実家の押し入れにあった古いアルバムに、私が生まれる前に亡くなった祖父の写真を見つけた。
もちろんモノクロ。
当然私は、会ったこともない。
だから、その存在をリアルに感じることは出来ない。
でも、その存在があったからこそ、自分はこの世界に生まれ落ちることが出来たわけであり、色の無いモノクロで表現されたその人が、自分にとっていかに大切な人であったかを教えてくれる。
その人が、今の自分と同じように、家族に囲まれ、父親として君臨していた時代があったのだろう。
その時代の彼らは、決して白黒ではなかった。
今の私達と同じように、様々な色を身にまとい、様々な色に囲まれて生きていたはずだ。
でも、今を生きる私は、その姿を目にすることが出来ない。
モノクロの世界の人達。
もう決して、会うことも出来ない。
最近は、AIの技術で、白黒写真をカラー化することが出来るとか。
でもそれは、AIが推定した彩色であって、本物ではない。
そしてその推定が正しいかどうかの判断も出来ない。
それならば、その推定は自分の想像の中で行ってもいいんじゃないだろうか。
モノクロの写真に色彩を足してゆく。
そして、今は亡き祖父に当時の面影を蘇らせる。
未来はこれからやって来るが、過去はもう二度と訪れない。
そう考えると、実家に保管されたモノクロの写真達は、あの当時を記録する唯一の物証となる。

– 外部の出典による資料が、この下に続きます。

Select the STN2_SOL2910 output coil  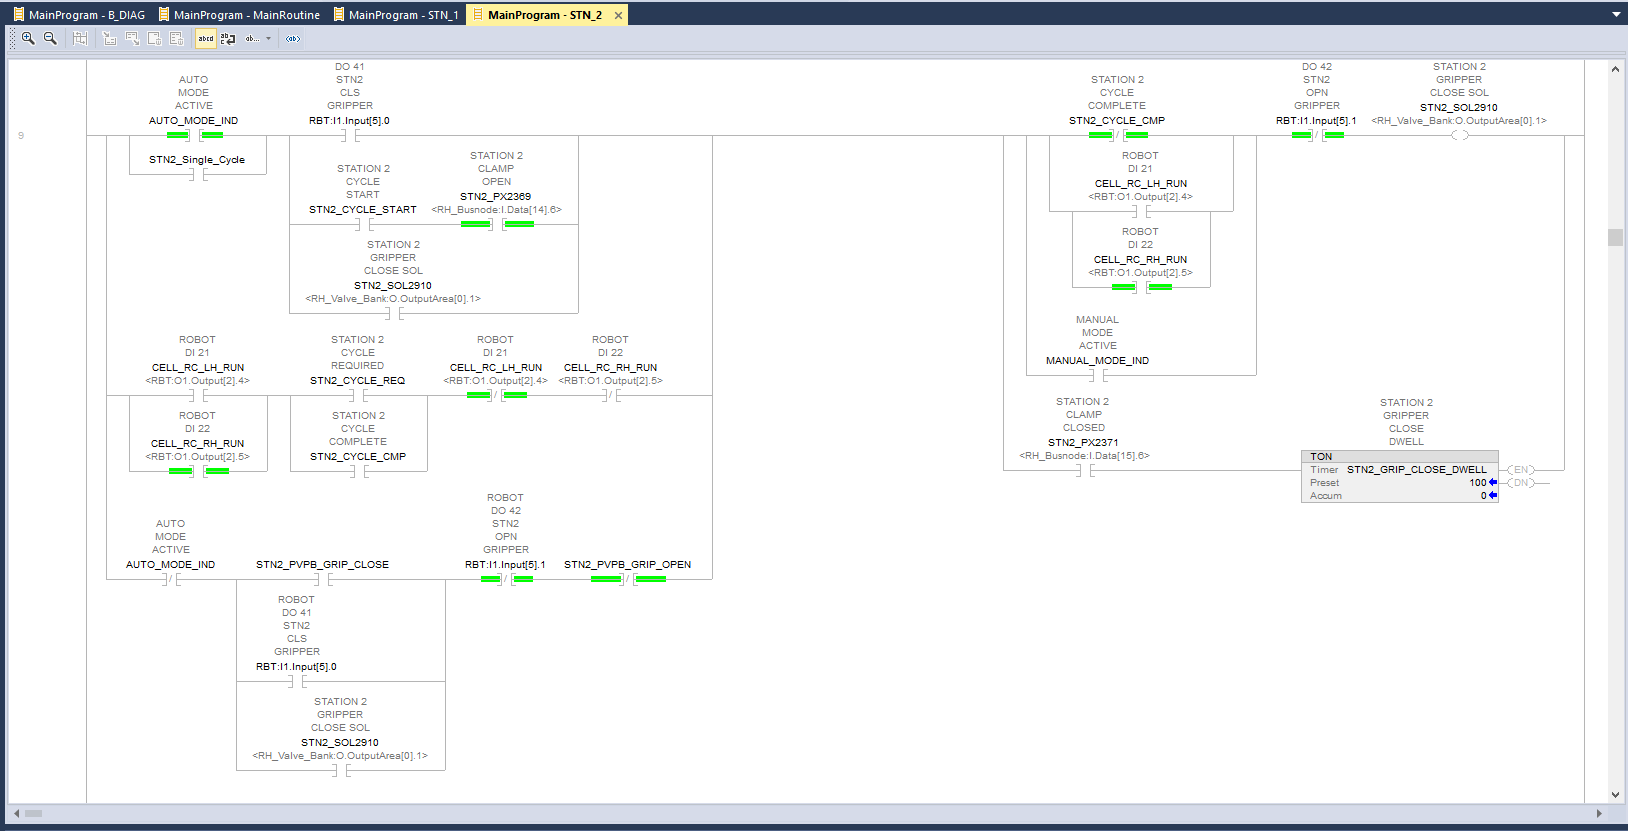(1460, 135)
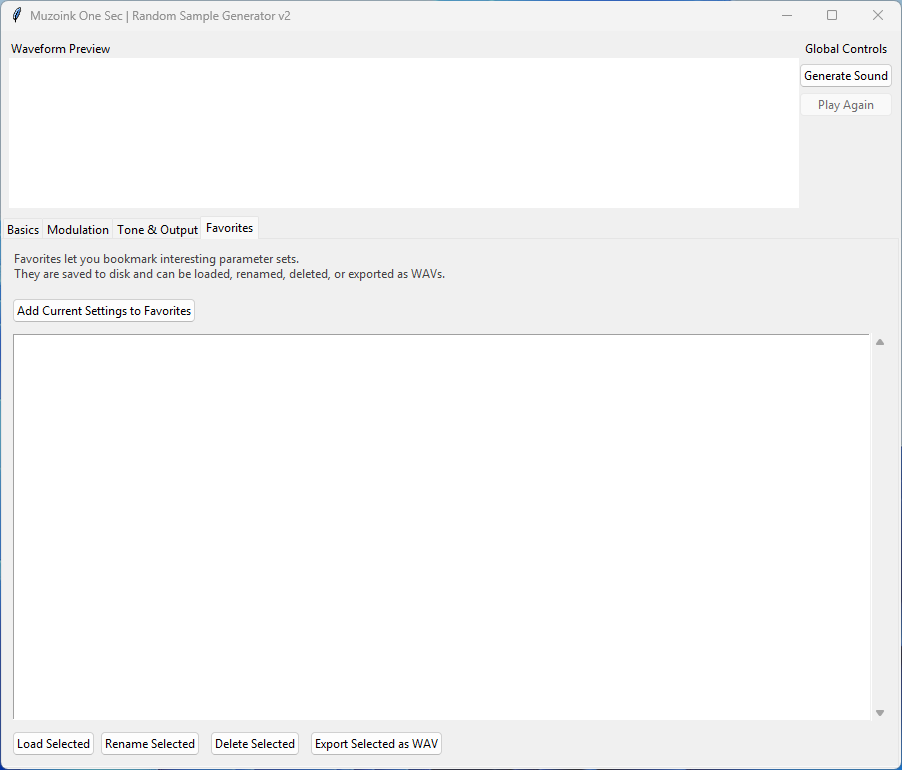
Task: Add Current Settings to Favorites
Action: (x=104, y=311)
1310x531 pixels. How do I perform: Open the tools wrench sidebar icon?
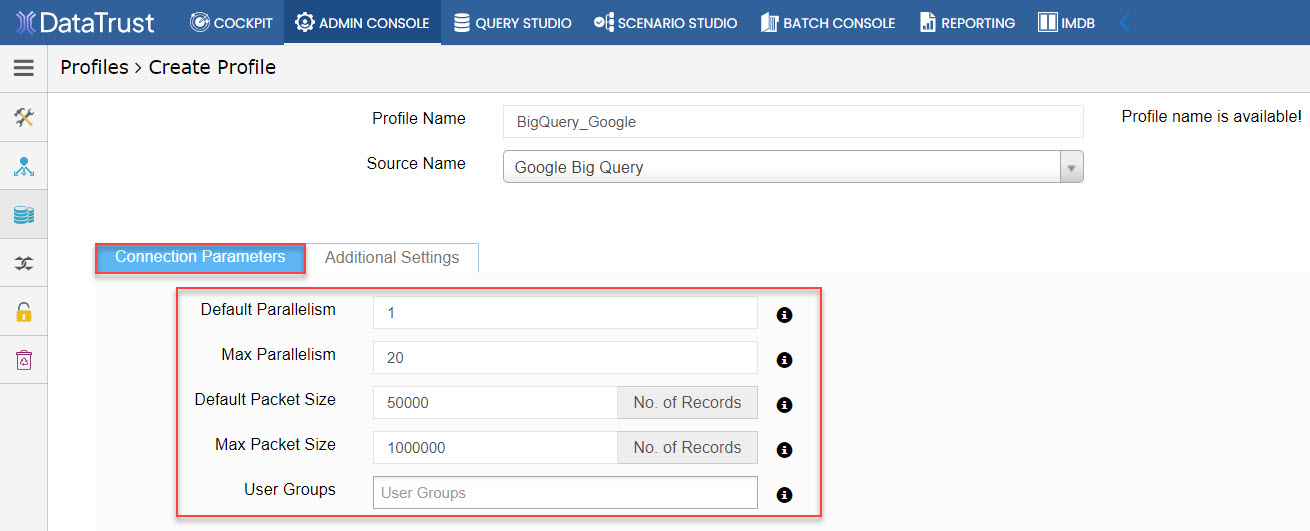24,118
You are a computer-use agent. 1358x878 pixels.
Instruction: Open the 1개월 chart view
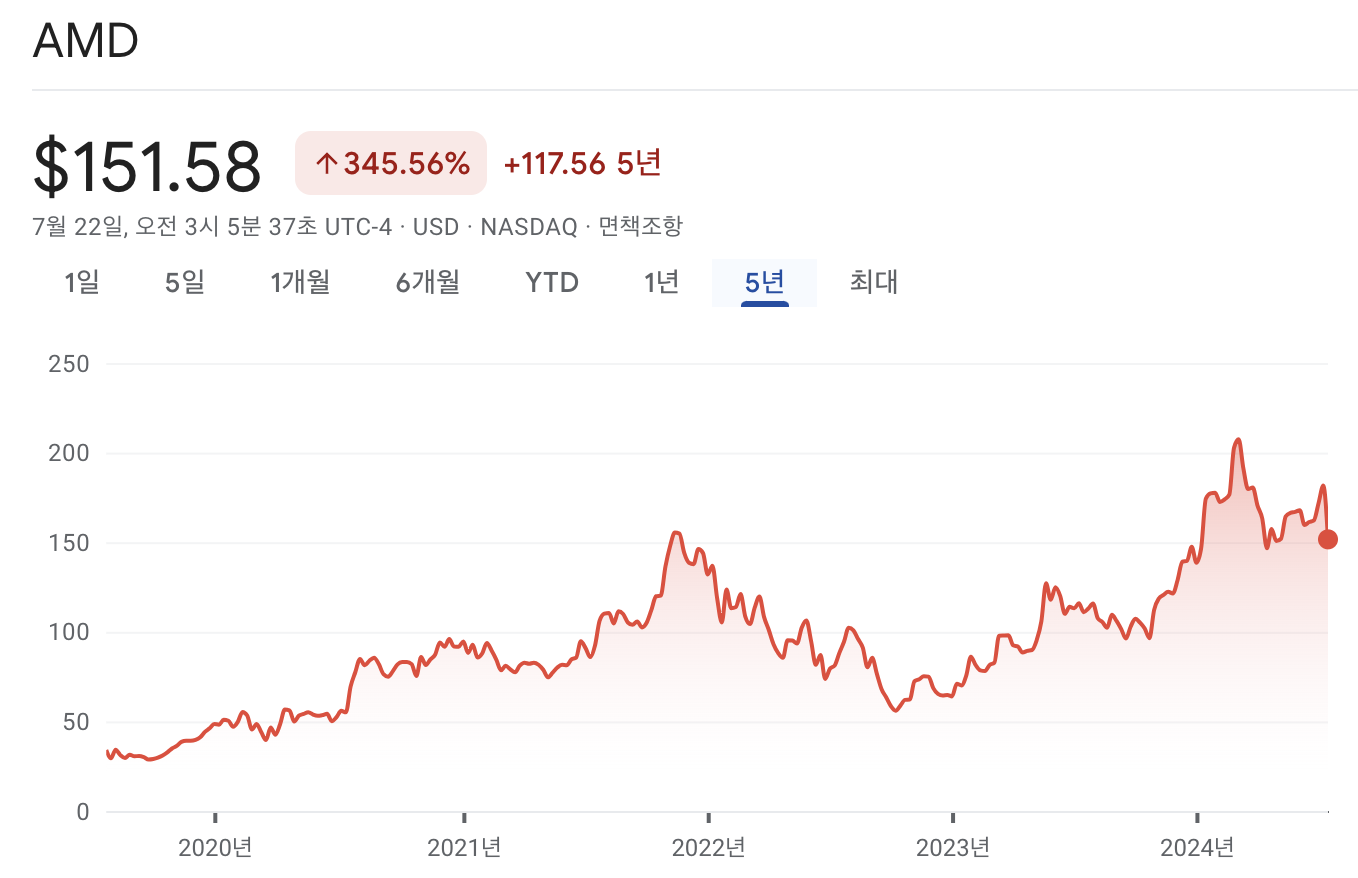click(300, 283)
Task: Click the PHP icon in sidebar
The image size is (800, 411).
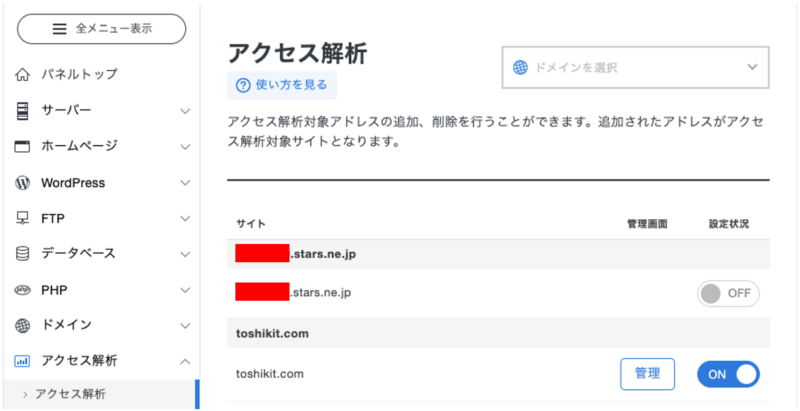Action: click(22, 290)
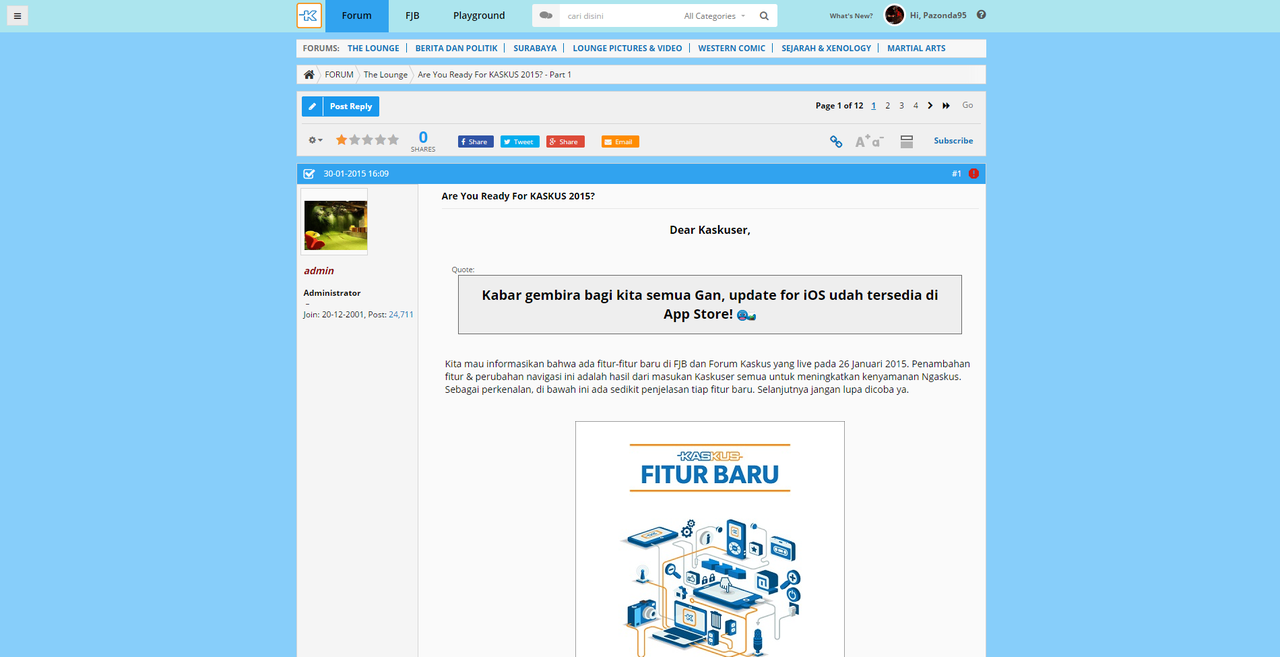Open the thread tools gear dropdown
The height and width of the screenshot is (657, 1280).
click(x=315, y=141)
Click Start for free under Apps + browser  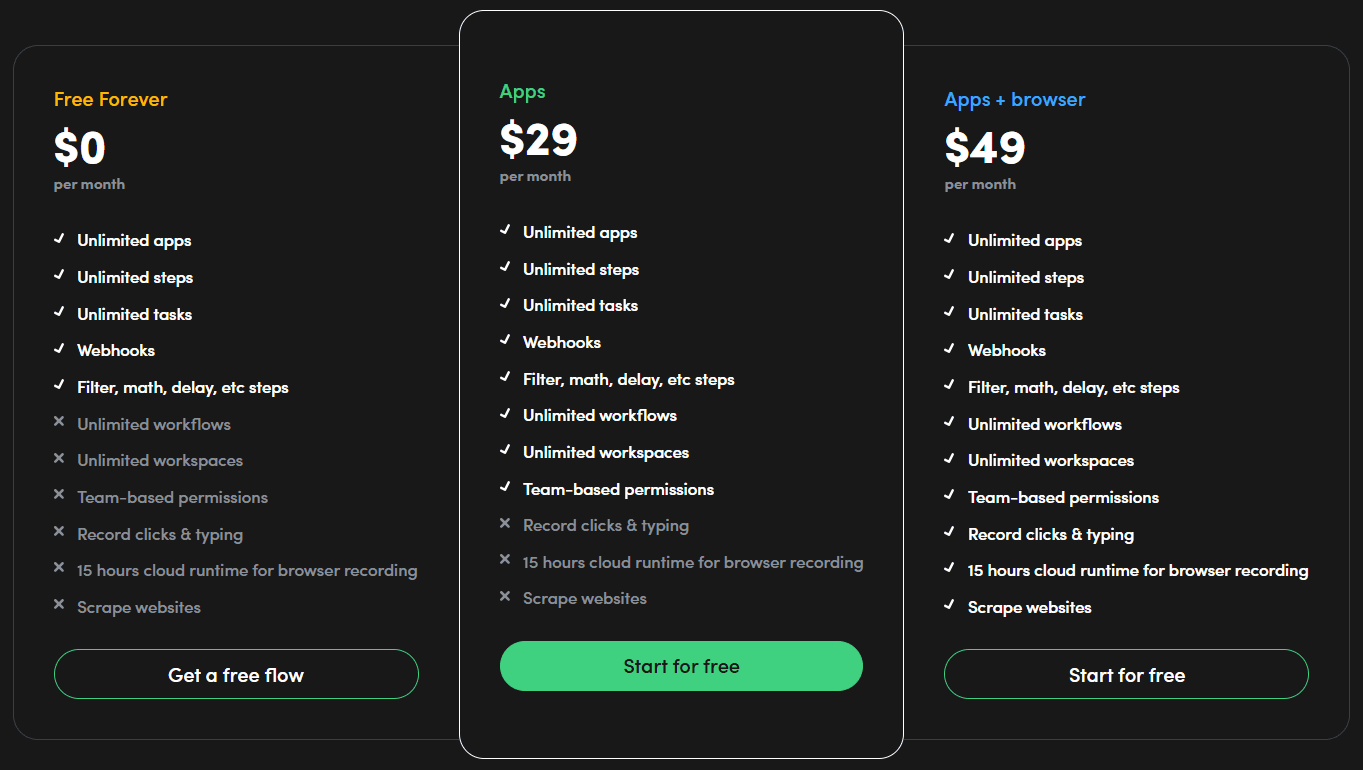[x=1126, y=675]
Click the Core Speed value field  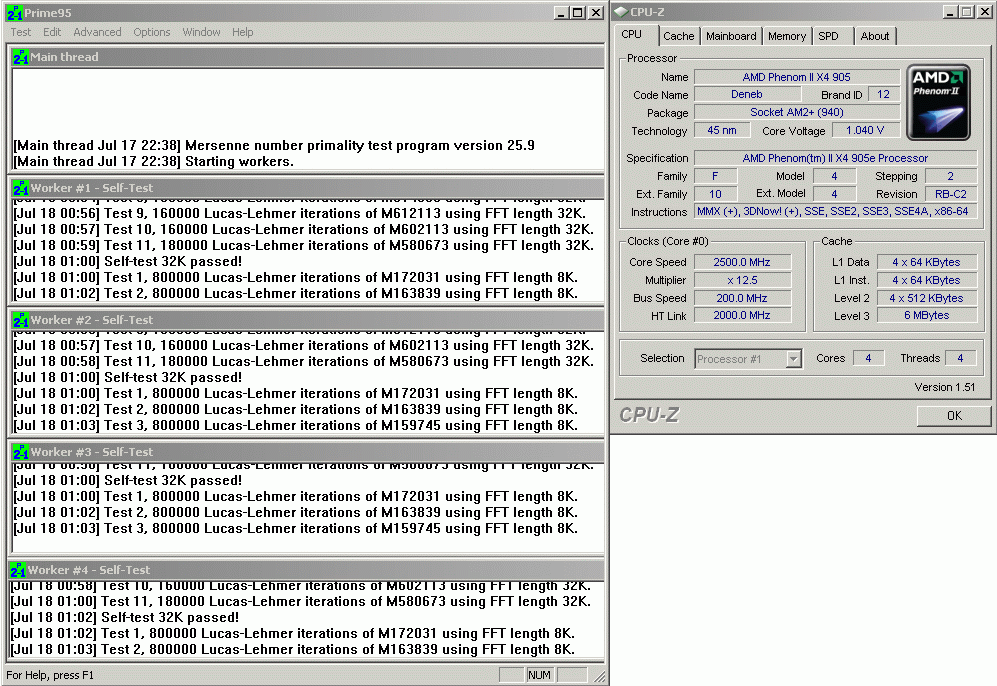click(x=742, y=262)
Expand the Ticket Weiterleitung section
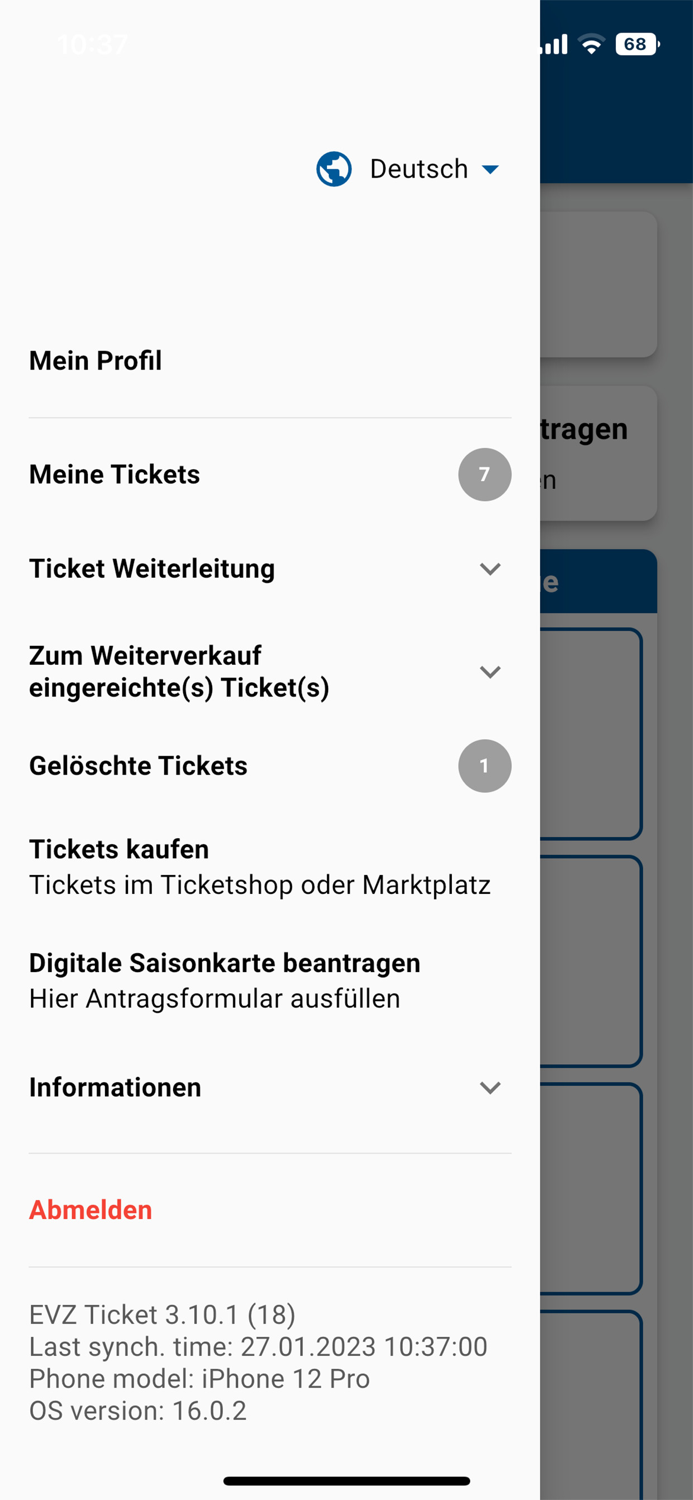693x1500 pixels. point(490,568)

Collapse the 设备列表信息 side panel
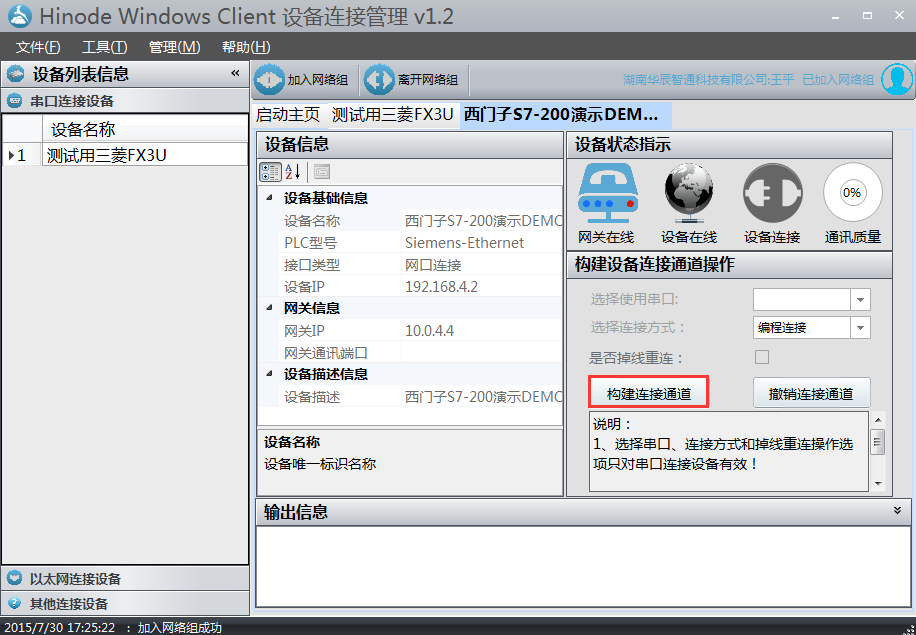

そして、それがモノクロであることもまた、その当時を表現するのにふさわしい配色となるのだろう。
まあ、そもそもモノクロームとは、単色を表す言葉であって、白黒写真は含まれないらしいが。
それはさておき、モノクロ写真、味があって好きだ。
色彩が足りない分、言葉で説明したくなるきらいがあるが。
本来は、静かに、アーティスティックに眺めるものなのかもしれない。